PAX East 2015 Overwatch Hands-On Preview
Our New York City Hearthstone Fireside co-organizer, Mithalas, came along with us to PAX East 2015 to play Overwatch. Mithalas is pretty good with FPS video games, and after I saw him obliterate an enemy team, I asked him to write up something about his Overwatch hands-on gameplay experience:
Mithalas: The annual PAX East convention occurred last weekend, and Blizzard’s main booth in the expo hall featured Overwatch (and only Overwatch). I was lucky enough to get to play it twice – on Friday and Sunday – and had a lot of fun during my brief time with the game.
Overwatch is still in internal alpha, but you wouldn’t know from seeing it. The graphics are bright and crisp, with a unique art style that blends the cartoonishness of Warcraft with a decidedly real-world, non-fantasy setting. It’s a departure for Blizzard, but looks fantastic.

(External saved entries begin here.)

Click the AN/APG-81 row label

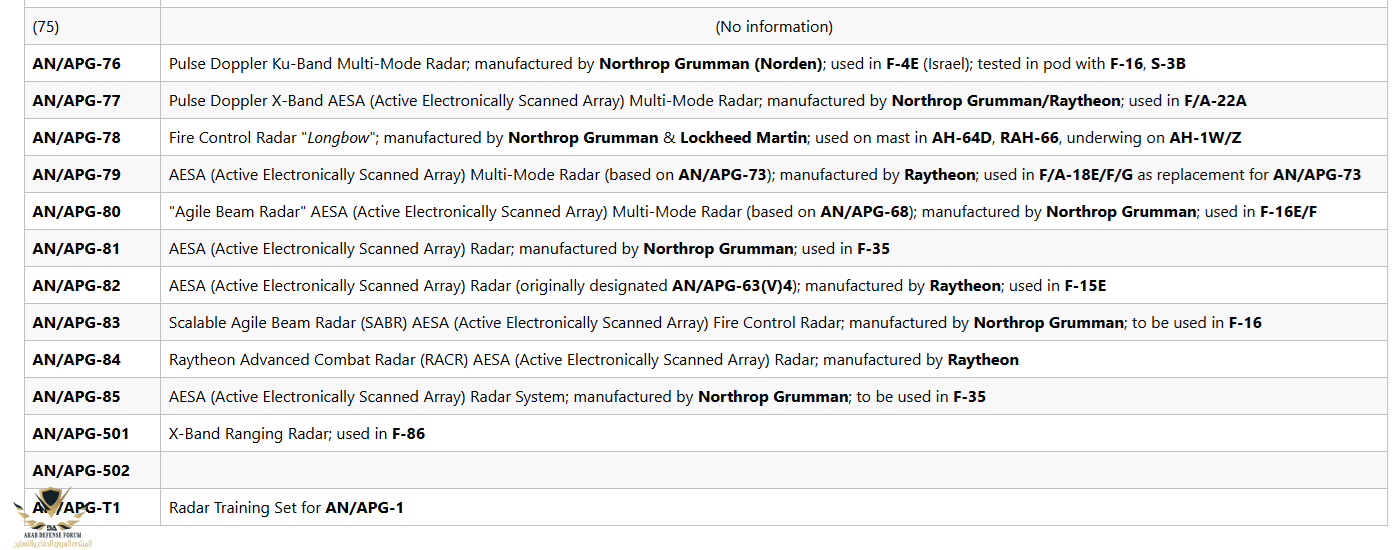pos(76,249)
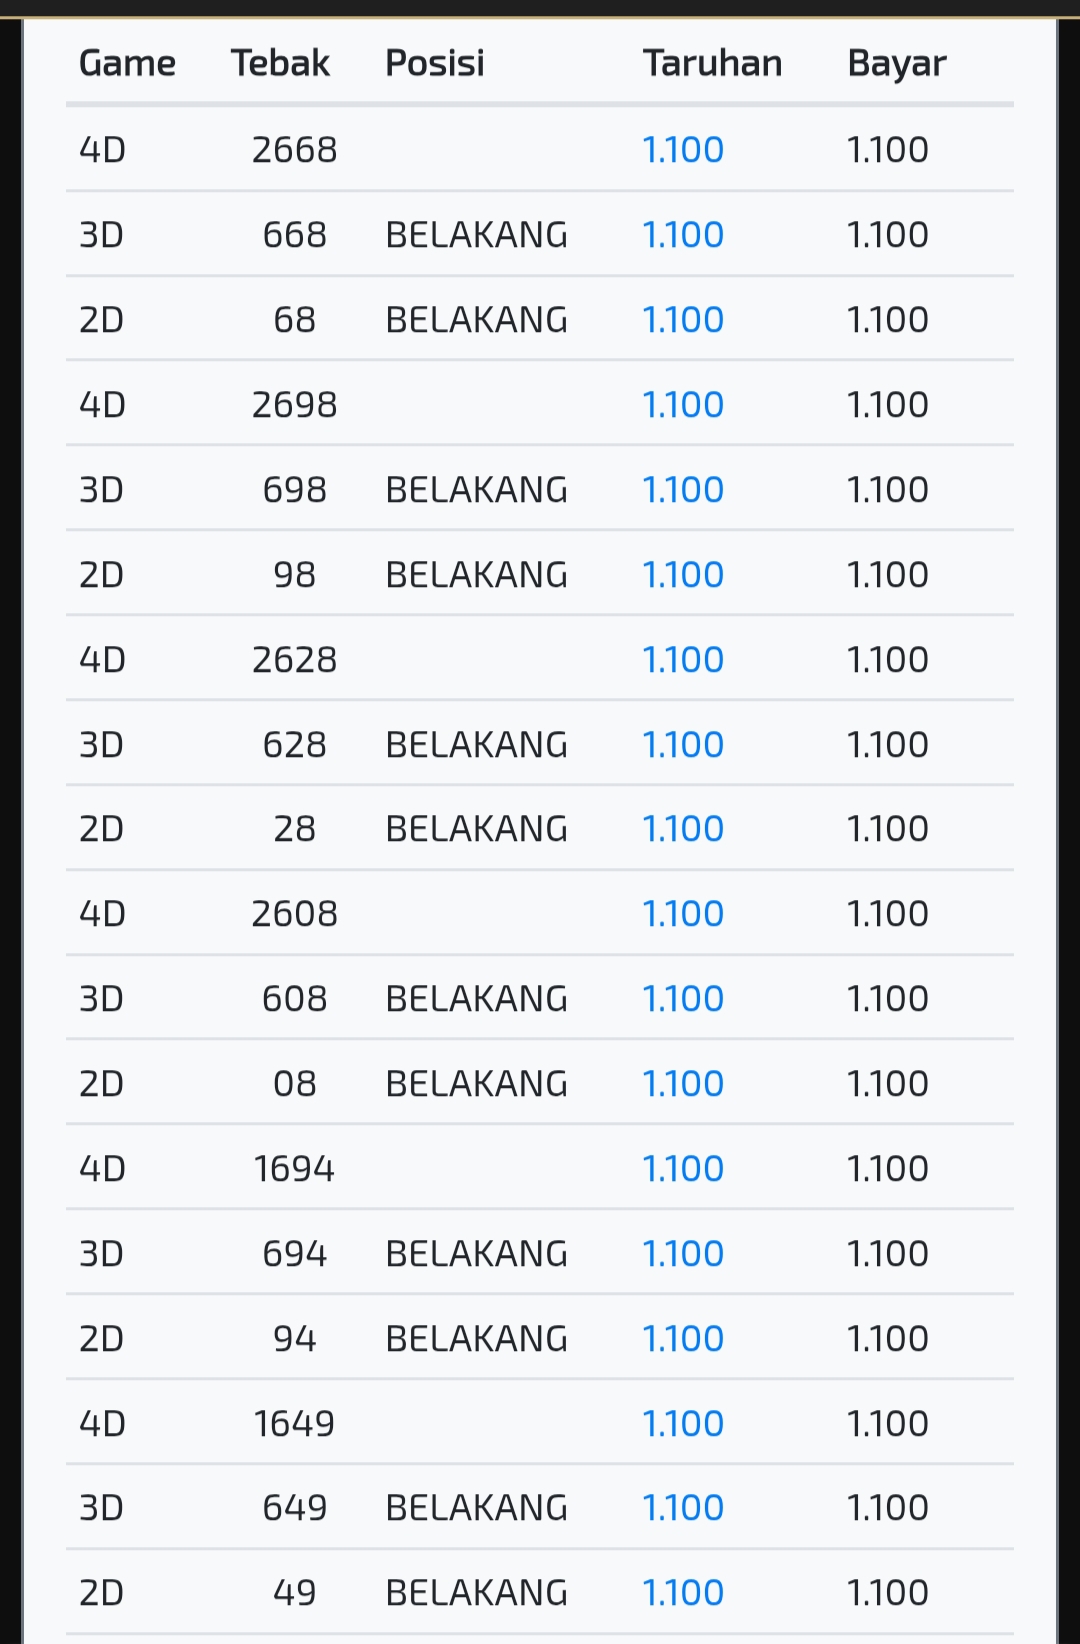The image size is (1080, 1644).
Task: Click the Game column header
Action: 127,63
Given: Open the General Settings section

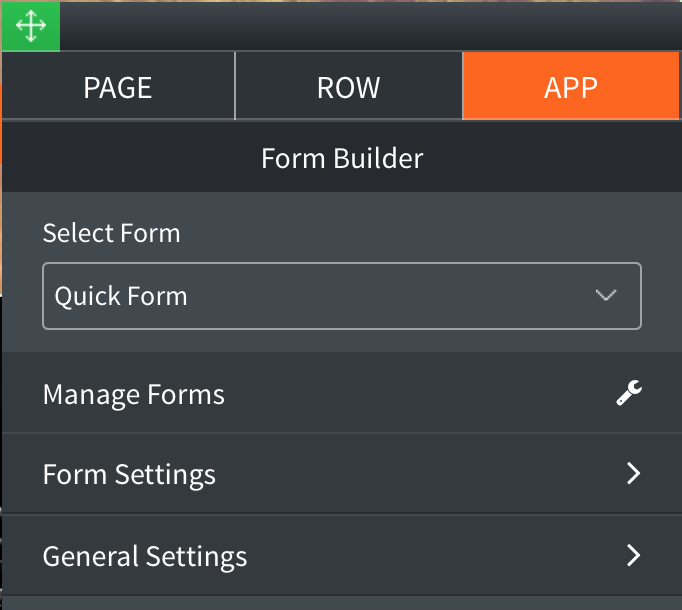Looking at the screenshot, I should pyautogui.click(x=342, y=555).
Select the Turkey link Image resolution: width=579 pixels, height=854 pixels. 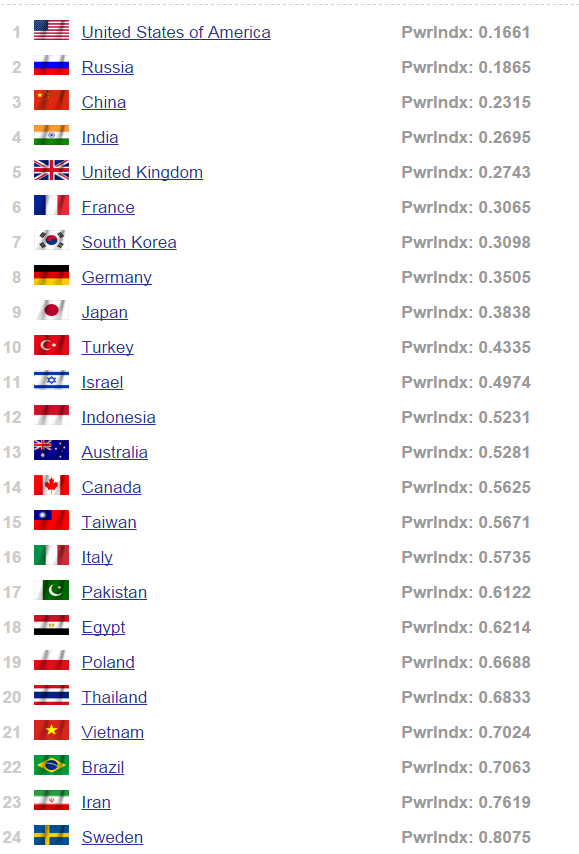pos(107,347)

The game runs extremely well for an alpha test; while playing I didn’t notice any lag or frame rate issues.
The heart of the game is in its easy-to-pick-up controls and varied roster of personality-heavy playable characters and environments. Overwatch definitely feels like an attempt to follow in the footsteps of Hearthstone and Heroes of the Storm, as an easy to learn but difficult to master entry point into a typically uninviting genre. As such, each hero has a standard gun controlled with the mouse, two special abilities controlled with the Q and E keys, and an ultimate ability controlled with F. The controls are quite simple and will not pose much of a hurdle for anyone with a modicum of PC gaming experience.

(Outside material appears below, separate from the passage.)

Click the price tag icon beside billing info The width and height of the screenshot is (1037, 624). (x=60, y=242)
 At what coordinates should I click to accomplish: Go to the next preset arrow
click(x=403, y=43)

The heroes all have their own unique identity, and each is full of charisma. It’s clear that a lot of love has already gone into fleshing them out, rather than making them primarily vehicles for gameplay. Unfortunately, with the limited play time available, I was only able to try out two of them.
Tracer is somewhat of the mascot character for Overwatch, so she was a natural first choice. She’s the game’s scout character: very quick and evasive, with a small health pool. She has a pair of quick-firing pistols, and can teleport forward a short distance and reverse time for herself. She’s a fun character, but due to her kit, I had a tough time playing as her for my first game. It’s difficult to have much success with such an agile character when the environment layouts are unfamiliar, and her special abilities – in particular the time reversal – lend themselves toward a high skill cap in general. I wouldn’t recommend her as a first choice for trying out the game, so it’s a bit curious that she was chosen to be the game’s flag-bearer.
Since I was unceremoniously stomped as Tracer, I was slightly more careful about my second hero choice. Plus, with 48 hours between my encounters with the game, I had plenty of time to do some research. While waiting in other lines throughout PAX, I spoke with several people who had done well enough in their Overwatch matches to earn a coveted gold pin – only given to the one player out of twelve who was awarded that match’s “play of the game.” Interestingly, everyone I spoke with used the character Bastion to accomplish the feat. Thus, my second choice was made.
Bastion is a robot powerhouse with a submachine gun, who can transform himself into a stationary gatling gun at will. His range, combined with his ability to shield and repair himself, makes him much easier to start with for new players. Additionally, the overwhelming hail of bullets he’s able to unleash often results in instant kill-streaks, an important factor in the “play of the game” award. As Bastion, I had a ton of fun simply mowing over the other team for the majority of the game. In the end, I earned a shiny gold pin for myself, cementing my place in the hall of Bastion players who took full advantage of an easy to play and potentially overpowered hero in a brand new game.
While I was only able to play as two characters this past weekend, I’m looking forward to trying them all – especially Pharah and her jet pack – when the game enters beta this fall. If the game’s current development progress tells us anything, it’s that Blizzard is having no trouble entering the unfamiliar territory of first-person shooters, as reluctant as it has been to do so in the past. With such a fun and polished alpha underway, the future of Overwatch looks bright indeed.